**Short task:**
Copy out the material below word for word, leaving out the pictures.

**Data section:**
╭──

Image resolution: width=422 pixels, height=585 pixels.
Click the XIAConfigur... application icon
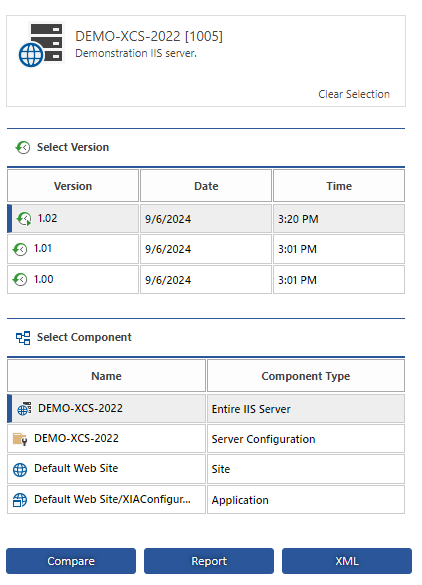pyautogui.click(x=20, y=500)
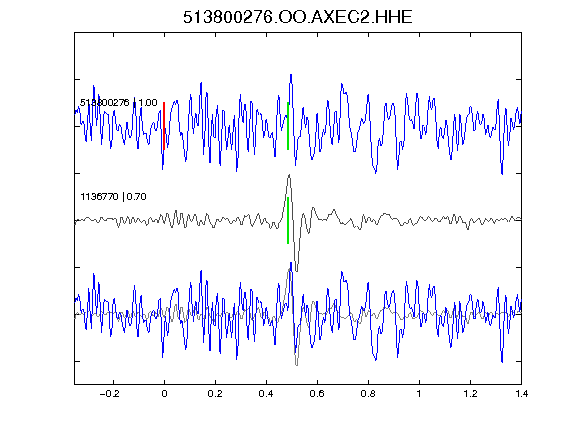Click the bottom blue waveform's trough near 0.8
The image size is (576, 432).
(x=375, y=360)
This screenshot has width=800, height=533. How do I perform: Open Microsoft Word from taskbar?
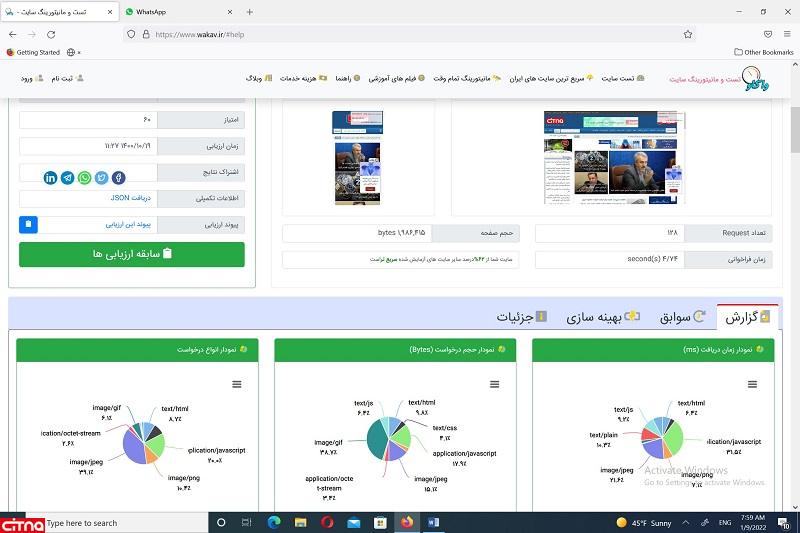coord(433,522)
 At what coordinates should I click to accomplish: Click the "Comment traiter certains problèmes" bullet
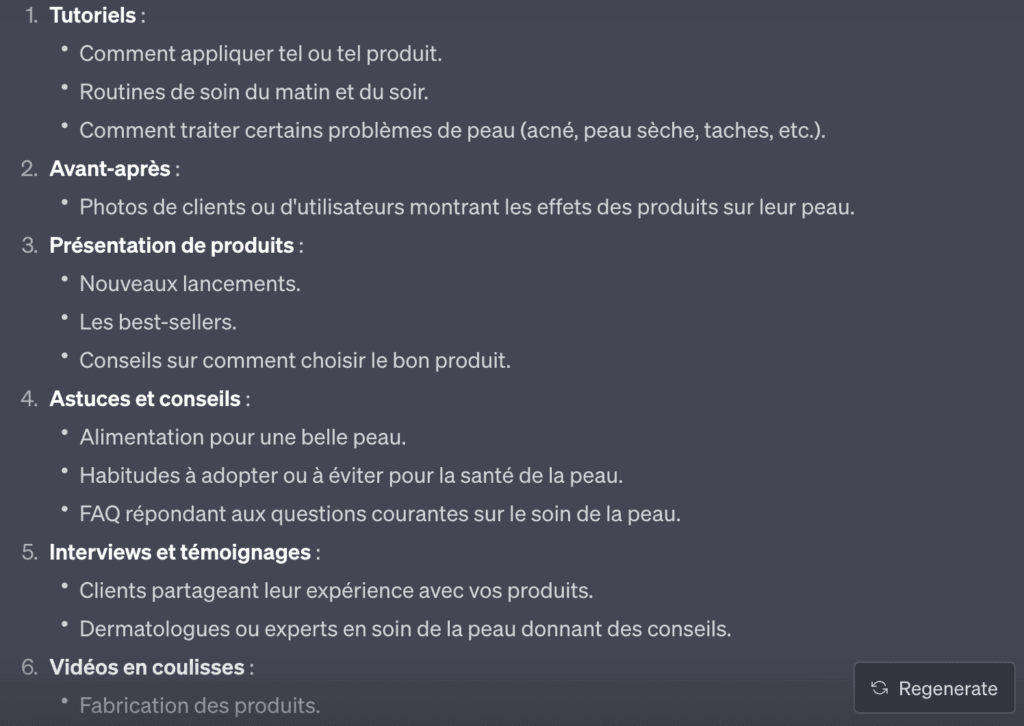pos(452,131)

╰──

**Result below:**
Image resolution: width=422 pixels, height=585 pixels.
Click the XIAConfigur... application icon
pyautogui.click(x=20, y=500)
Click the bottom blue waveform's trough near 0.8
The image size is (576, 432).
(x=375, y=360)
This screenshot has width=800, height=533. How do I perform: Open Microsoft Word from taskbar?
coord(433,522)
 At what coordinates should I click to accomplish: Click the "Comment traiter certains problèmes" bullet
pos(452,131)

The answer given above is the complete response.